→ Texto fornecido:

==========

Há 20 anos, um sonho pessoal e coletivo começou a ganhar forma na fronteira entre o Brasil e a Bolívia. Márcia Rolon, bailarina, gestora cultural e diretora do Instituto Moinho Cultural Sul-Americano, transformou um prédio em Corumbá em um lugar de arte, educação e cidadania.
Neste último fim de semana, Márcia recebeu o Prêmio Helô Urt, na categoria Cultura, em Corumbá, uma homenagem que reconhece sua trajetória e contribuição para a cultura e a transformação social na região. Em 2024, o Moinho Cultural foi reconhecido com o prêmio de Melhor ONG na área da cultura do Brasil e a melhor de Mato Grosso do Sul, uma conquista que reflete a dedicação e o impacto do trabalho realizado ao longo dos anos. Este é o terceiro ano em que o Moinho figura entre as 100 melhores ONGs do Brasil.
“Muitas crianças, adolescentes e jovens já passaram pelo Moinho. Ao todo, nós temos 25 mil impactados diretamente. Desses 25 mil, muitos estão em vários lugares, em várias profissões. São 180 profissões que já passaram pelo Moinho Cultural. Então, nós temos uma longa trajetória nesses 20 anos, agora entrando para o 21º ano.” afirma Márcia com orgulho.
Criado há duas décadas, o Moinho surgiu de uma inquietação pessoal, inspirada pela experiência com sua mãe, também professora de dança. Inicialmente pensado como uma escola de artes dentro do Instituto Homem Pantaneiro, o projeto cresceu ao combinar diferentes formas de arte e experiências de vida. “A ideia de criar o Moinho Cultural começou como uma escola. Eu me apoiei muito nas experiências artísticas que vivi com a minha mãe e com meu pai. Entrou a dança, a educação ambiental, a música, o apoio escolar, oficinas para mães e pais... É um quebra-cabeças de experiências artísticas e de vida que eu tive.”
O grande diferencial do Moinho está na formação de jovens que, além de aprenderem habilidades técnicas, são incentivados a criar e transformar suas próprias realidades através da arte. “A arte, por si só, é inclusiva e igualitária. Quando você começa a praticar a arte, percebe que ela te coloca num lugar onde você não é nada, mas também pode ser tudo. A arte educa. Não dá para separar arte da educação. A arte como educação é pura inclusão e faz com que você consiga ter autoestima.”

Com o passar dos anos, o Moinho se tornou referência em gestão cultural, conquistando desde 2011 a certificação da Lei Rouanet. A instituição tem atraído patrocinadores, como o Instituto Cultural Vale, e recebe apoio das empresas que direcionam impostos para o projeto. No entanto, para Márcia, o maior apoio vem das famílias. “Os maiores apoiadores do Moinho realmente são as famílias: a família corumbaense, a família boliviana... Eles acreditam no que a gente faz, aplaudem nossas conquistas, participam dos nossos desafios. Se eles não acreditassem no nosso trabalho, não adiantaria nada a gente fazer e não ter participantes.”

==========

→ Linhas de dados:
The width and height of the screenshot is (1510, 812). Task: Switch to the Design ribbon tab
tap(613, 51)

==========

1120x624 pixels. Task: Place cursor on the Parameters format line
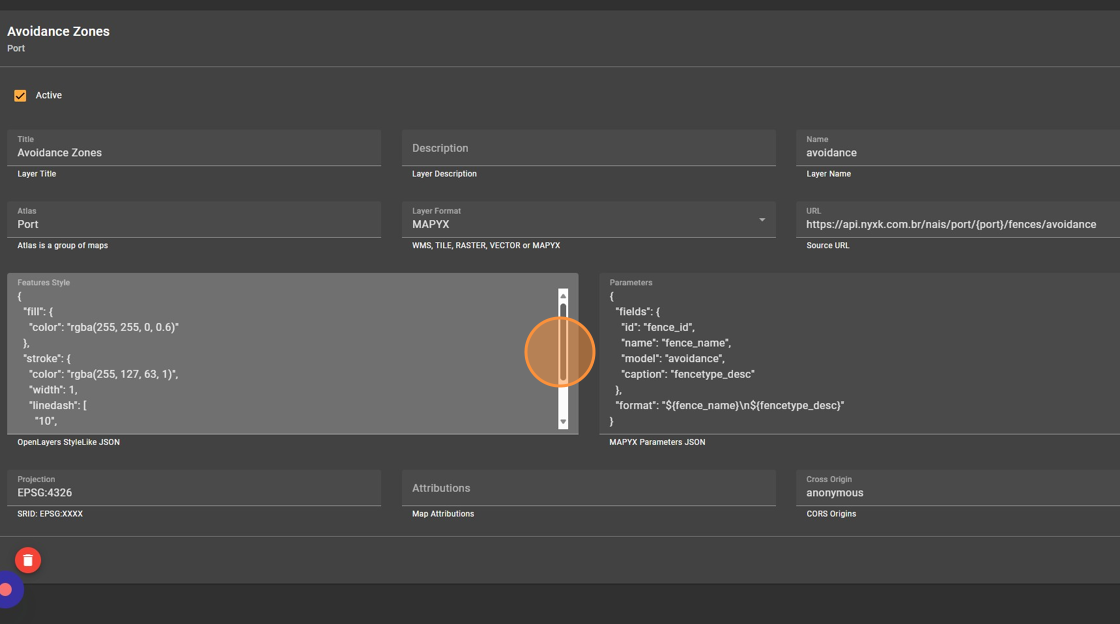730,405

==========

→ Lista de tarefas:
• A. Como você resumiria o texto sobre o Moinho Cultural em duas frases?
• B. Dê a continuação do texto sobre o Moinho Cultural a partir da última frase apresentada.

→ Lista de respostas:
• A. Há 20 anos, Márcia Rolon, diretora do Instituto Moinho Cultural Sul-Americano, transformou um prédio em Corumbá em um lugar de arte, educação e cidadania que já impactou diretamente 25 mil pessoas. Ela recebeu o Prêmio Helô Urt na categoria Cultura, e o Moinho foi reconhecido em 2024 como a melhor ONG na área da cultura do Brasil, embora, para Márcia, o maior apoio venha das famílias.

• B.
Um dos momentos mais esperados do ano é o espetáculo Moinho in Concert, idealizado, criado e dirigido por Márcia. “Durante todos esses anos, apenas dois espetáculos não foram criados totalmente por mim. Os outros todos foram criados por mim, com apoio do Leonardo Sá, depois do Eduardo Martinelli, hoje do Vinicius Klaus. Mas a composição, a criação, a concepção do espetáculo em cena é da direção artística — que é minha. É um trabalho autoral, inédito e muito único, onde crianças, adolescentes e jovens, hoje profissionais e amadores, se misturam no mesmo palco. É um espetáculo que toca o coração e faz com que as pessoas reflitam sobre o que está sendo trazido.”
A atuação do Moinho ultrapassa fronteiras físicas e simbólicas. Diariamente, crianças da Bolívia atravessam a fronteira para participar das atividades, consolidando um verdadeiro modelo de cultura de paz. “A gente conseguiu romper barreiras. É um lugar com tudo isso numa fronteira, onde diariamente recebemos crianças da Bolívia. É um modelo potente de transformação por meio da arte.”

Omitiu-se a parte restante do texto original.